**AIM OF THE EXERCISE:**
The entries that follow need to be printed exactly as they are, minus any pictures.

Pixel coordinate grounding data:
*** Block opens ***

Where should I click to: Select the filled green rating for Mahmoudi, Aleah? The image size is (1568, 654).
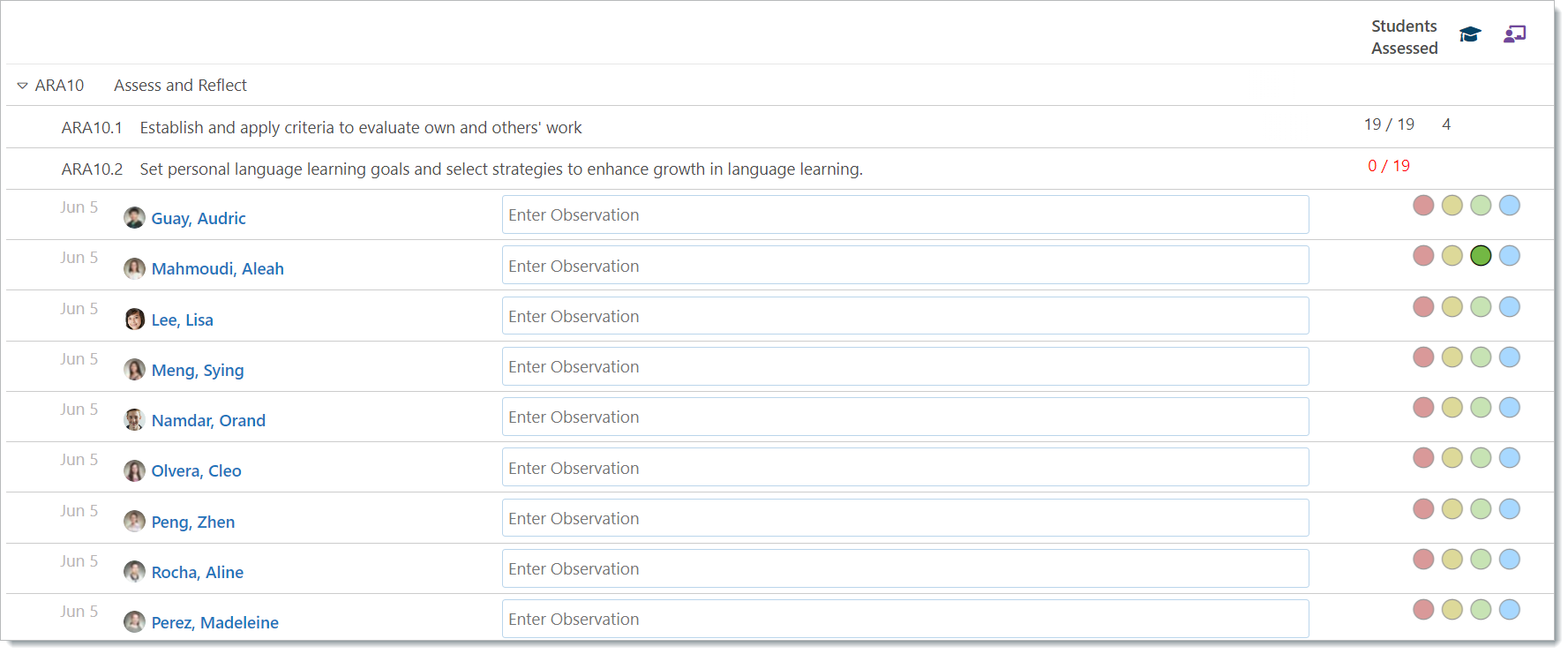1481,256
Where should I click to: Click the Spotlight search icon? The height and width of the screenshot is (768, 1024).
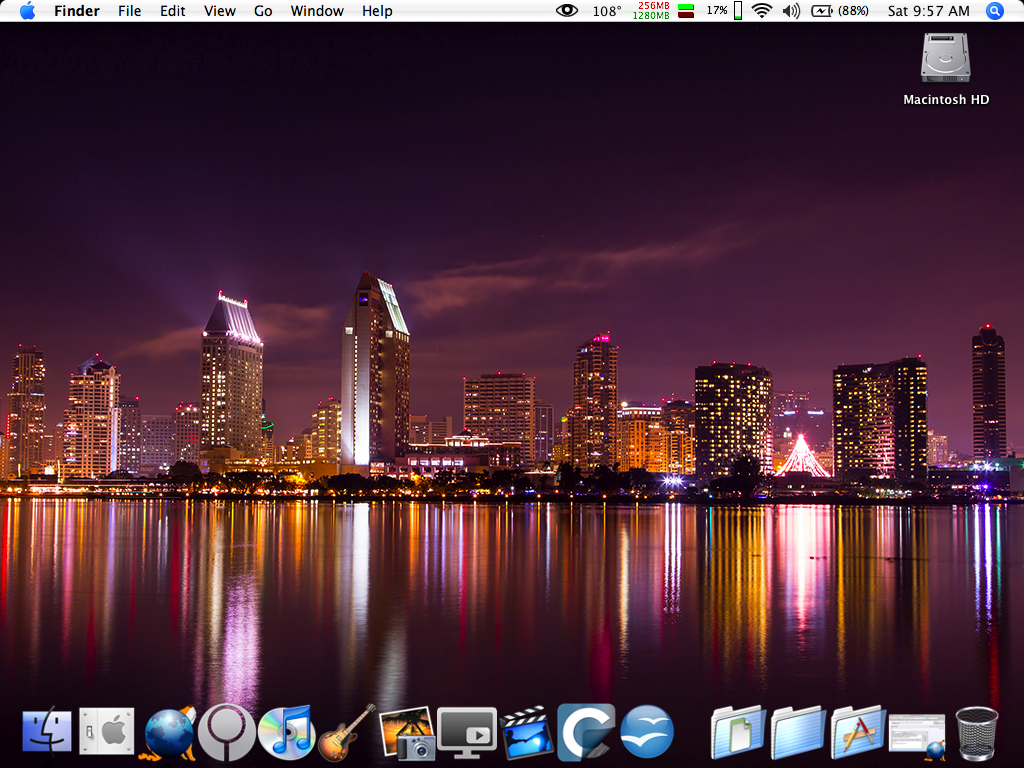(995, 11)
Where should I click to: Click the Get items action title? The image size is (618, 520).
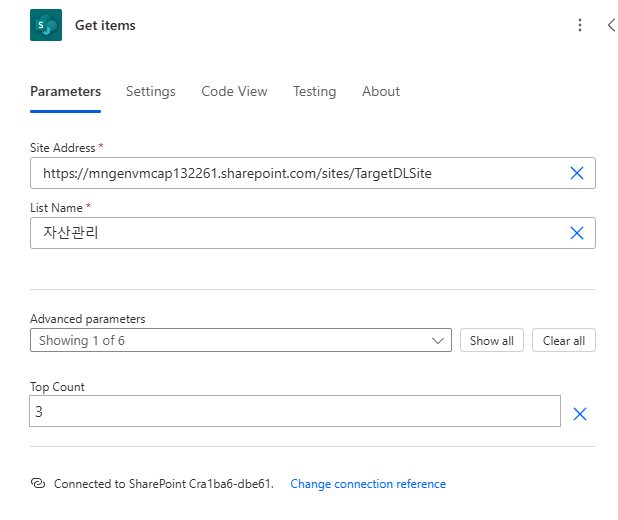pos(105,25)
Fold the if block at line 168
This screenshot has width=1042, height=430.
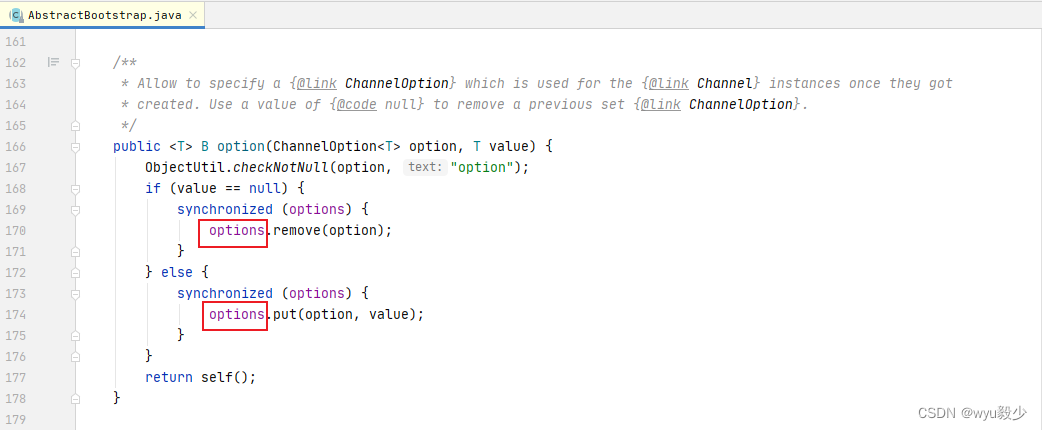[75, 188]
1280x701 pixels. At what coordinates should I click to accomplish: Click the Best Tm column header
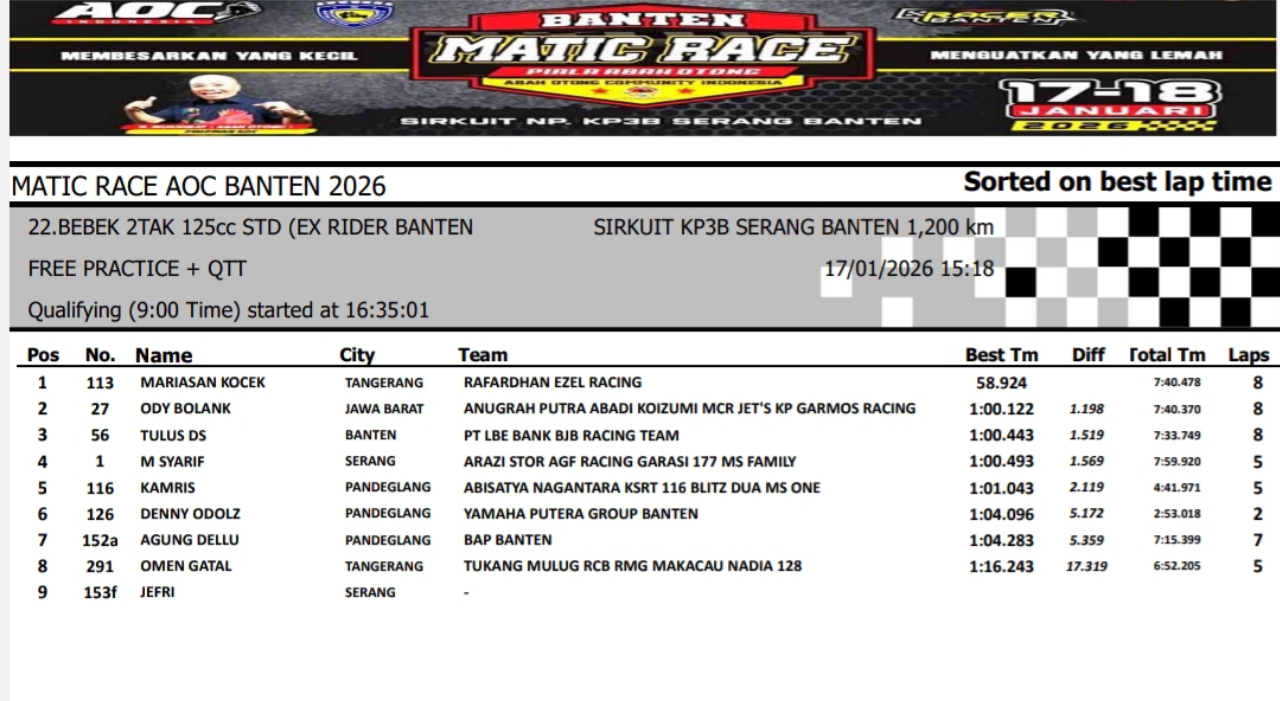tap(1001, 355)
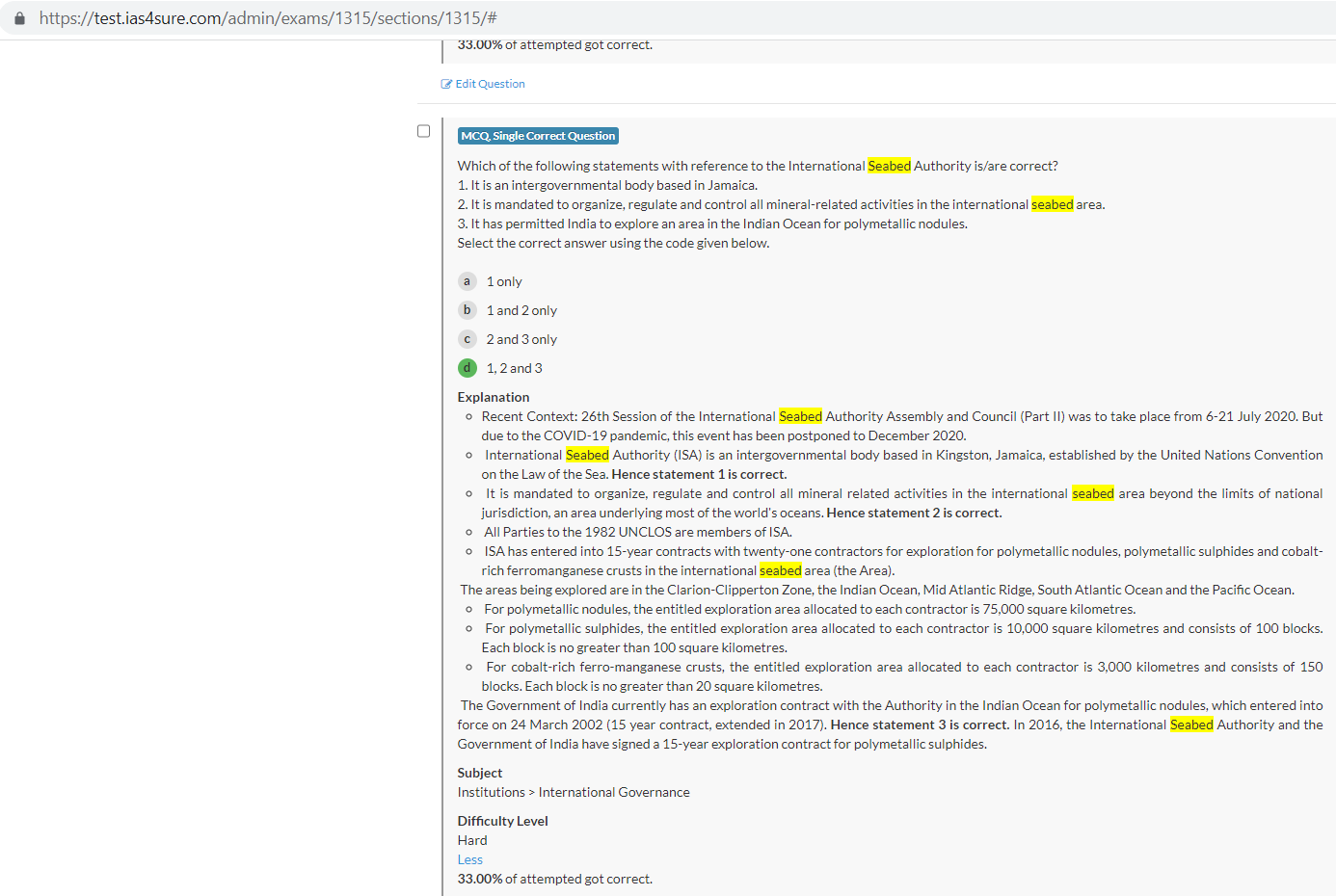Click the '1, 2 and 3' answer text
This screenshot has height=896, width=1336.
(514, 368)
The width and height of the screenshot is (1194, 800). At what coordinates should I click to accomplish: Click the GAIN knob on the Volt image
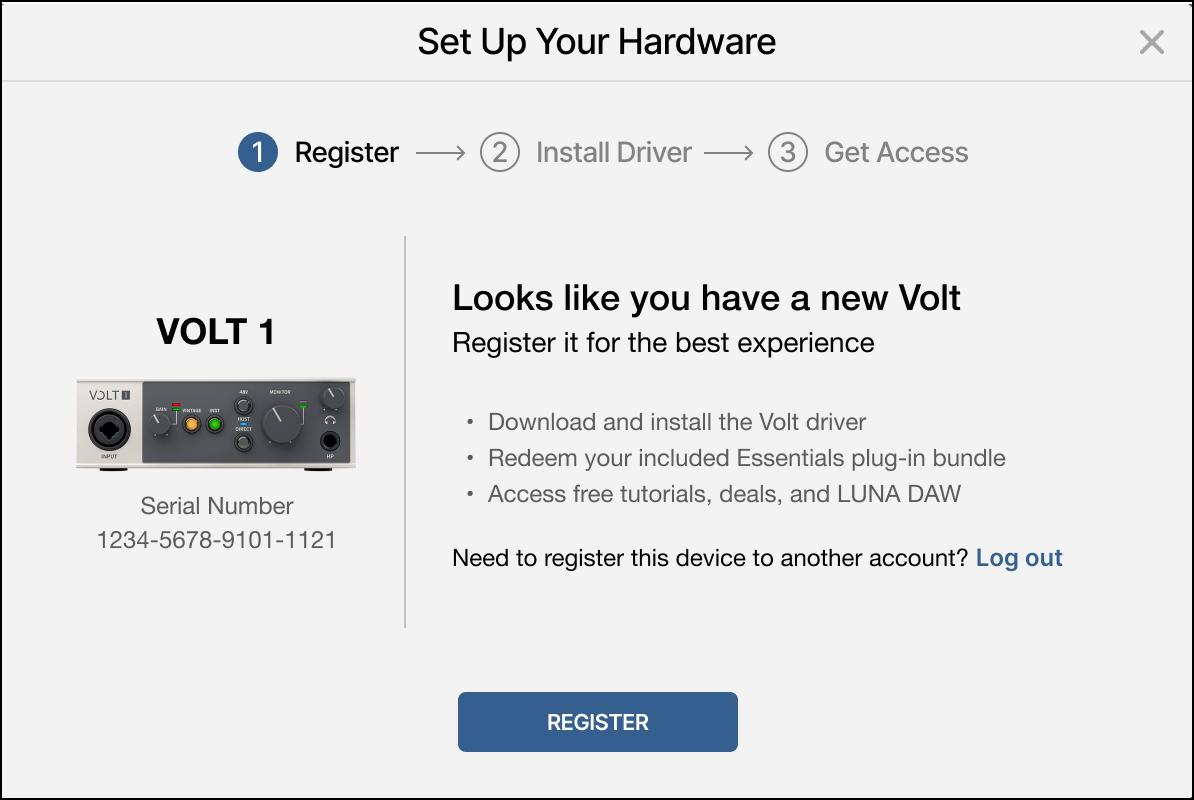coord(160,423)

*** Block closes ***

**ANSWER AREA:**
Where should I click to: Select the filled green rating for Mahmoudi, Aleah? The image size is (1568, 654).
1481,256
Where should I click to: Click the Spotlight search icon? The height and width of the screenshot is (768, 1024).
(995, 11)
Where should I click to: Click the Get items action title? The image size is (618, 520).
pos(105,25)
Fold the if block at line 168
This screenshot has width=1042, height=430.
[75, 188]
1280x701 pixels. At what coordinates should I click to accomplish: Click the Best Tm column header
tap(1001, 355)
Click the '1, 2 and 3' answer text
This screenshot has height=896, width=1336.
(514, 368)
The width and height of the screenshot is (1194, 800). At what coordinates should I click to accomplish: Click the GAIN knob on the Volt image
coord(160,423)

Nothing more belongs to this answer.